US Trans Sec LaHood posted a parallel argument on his blog for today on the benefits of public transit. Substantial economic, social, and environmental benefits accrue from transit investment. Sure, fares don’t cover the costs, but it’s not like public education pays for itself either, yet you won’t hear from credible sources an argument against that govt enterprise because it delivers something the nation has decided it values. HSR done well can also enact what the nation has decided it values.

Jarrett: HSR demand is highest at medium distance, rather than low distance, when cars’ point-to-point nature more than compensates for their low speed. HSR demand seems to peak at a travel time of 2-3 hours. When you get far below that, for example in the LA-San Diego market, HSR will not see much ridership.

Alon, demand may be highest at medium distances, but Spain apparently doesn’t know this. Their goal is to have HSR stations within 30km of 90% of the population by 2020. If we’re looking at HSR from SanFran to LA, extending the line to SanDiego could make sense. Then, the question becomes will San Diegans ride ti to LA? If we’re talking downtown-to-downtown, even at the SD-LA distance, HSR will beat the car in door-todoor travel time.

Alon … Agreed. My point is merely that rational policy on what cities are entitled to rail must take into account not just a city’s population, as Yonah proposes, but also its distance from other cities. A city in California is likely to justify HSR sooner than a city of the same size in Montana on this principle.

Any exclusively population-based standard such as Yonah suggests would, if taken literally, lead to wildly disproprtionate spending to cover huge distances to reach the hardest-to-reach cities that met the population standard. The structure of the Senate already steers enough transportation funding into rural states.

Yes, Eisenhower spent a fortune grade-separating every farming road in South Dakota so that you could drive from Seattle to Miami without hitting cross traffic (it was all about defense, remember?) Surely we can make better choices this time.

90% of the population by 2020 is admirable and ambitious, but entirely unrealistic.

Rather than aiming too high, it’s better to start small. A few major corridors of ideal distance could cover a large number of the largest metropolitan areas in the country. Boston, New York, and Washington: 450 miles, and includes the Baltimore and Philadelphia areas. Seattle and Portland are both desperately seeking high speed upgrades to its existing Cascades line (at least between those cities), which covers Vancouver, BC to Eugene, OR: 428 miles. Detroit, Chicago, and St. Louis seems like an ideal candidate, too: 581 miles. California HSR between the Bay Area and Southern California will be a relief to many: 382 miles.

And just like that, you’ve given HSR access to over 60 million people, and covered a fair portion of the largest metro areas in the country. Even with massive influxes of funding, that’s a stretch for 2020. 2030 definitely, possibly 2025.

But once the foundation is laid, only then can the system begin to mature. The Cal HSR system can make the connection north, linking the entire west coast from Canada to Mexico. Las Vegas and Phoenix could also be built into the network. The northeast corridor can extend west at multiple points: New York City to Albany and Buffalo (and Toronto); Philadelphia to Pittsburgh and perhaps Cleveland.

[Excerpts from a dataset]
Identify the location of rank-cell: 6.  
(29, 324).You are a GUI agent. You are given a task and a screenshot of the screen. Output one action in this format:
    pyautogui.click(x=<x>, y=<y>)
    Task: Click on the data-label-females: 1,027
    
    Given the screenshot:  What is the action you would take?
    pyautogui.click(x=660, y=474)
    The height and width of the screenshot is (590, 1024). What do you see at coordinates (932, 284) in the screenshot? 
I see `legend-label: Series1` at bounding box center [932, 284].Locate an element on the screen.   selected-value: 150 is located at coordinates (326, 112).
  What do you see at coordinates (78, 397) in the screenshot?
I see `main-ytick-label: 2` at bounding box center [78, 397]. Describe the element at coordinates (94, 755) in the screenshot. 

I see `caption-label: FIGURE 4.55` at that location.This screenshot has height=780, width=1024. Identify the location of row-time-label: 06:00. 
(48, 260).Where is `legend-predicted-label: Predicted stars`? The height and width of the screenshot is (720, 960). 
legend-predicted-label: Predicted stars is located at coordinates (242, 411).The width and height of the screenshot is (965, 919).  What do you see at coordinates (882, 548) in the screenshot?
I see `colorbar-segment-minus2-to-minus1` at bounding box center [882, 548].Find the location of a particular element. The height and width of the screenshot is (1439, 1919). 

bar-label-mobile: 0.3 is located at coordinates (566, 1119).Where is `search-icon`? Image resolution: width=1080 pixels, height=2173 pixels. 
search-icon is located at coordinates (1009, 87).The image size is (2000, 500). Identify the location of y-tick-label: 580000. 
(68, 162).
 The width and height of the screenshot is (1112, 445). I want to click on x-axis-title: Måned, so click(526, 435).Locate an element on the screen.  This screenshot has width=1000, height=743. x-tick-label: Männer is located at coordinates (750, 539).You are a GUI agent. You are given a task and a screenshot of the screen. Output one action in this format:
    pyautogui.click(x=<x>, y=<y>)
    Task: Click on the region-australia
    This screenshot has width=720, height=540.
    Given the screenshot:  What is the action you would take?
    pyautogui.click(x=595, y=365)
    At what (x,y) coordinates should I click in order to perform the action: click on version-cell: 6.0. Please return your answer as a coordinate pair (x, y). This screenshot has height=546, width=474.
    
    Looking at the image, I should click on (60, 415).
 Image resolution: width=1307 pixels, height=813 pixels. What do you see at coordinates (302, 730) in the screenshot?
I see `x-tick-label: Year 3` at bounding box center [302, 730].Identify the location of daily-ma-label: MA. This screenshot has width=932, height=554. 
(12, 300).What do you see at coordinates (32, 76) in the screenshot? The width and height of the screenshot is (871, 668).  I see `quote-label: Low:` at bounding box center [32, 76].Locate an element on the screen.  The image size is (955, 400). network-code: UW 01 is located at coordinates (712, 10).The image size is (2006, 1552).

_YOUR OBJECTIVE_
The high-speed rail discussion proposes several corridors and gives a distance in miles for each. List every such corridor with its stated distance. Rely only on the high-speed rail discussion when working from this page.

_SOLVED PROBLEM_
- Boston, New York, and Washington (including the Baltimore and Philadelphia areas): 450 miles
- Cascades line from Vancouver, BC to Eugene, OR: 428 miles
- Detroit, Chicago, and St. Louis: 581 miles
- California HSR between the Bay Area and Southern California: 382 miles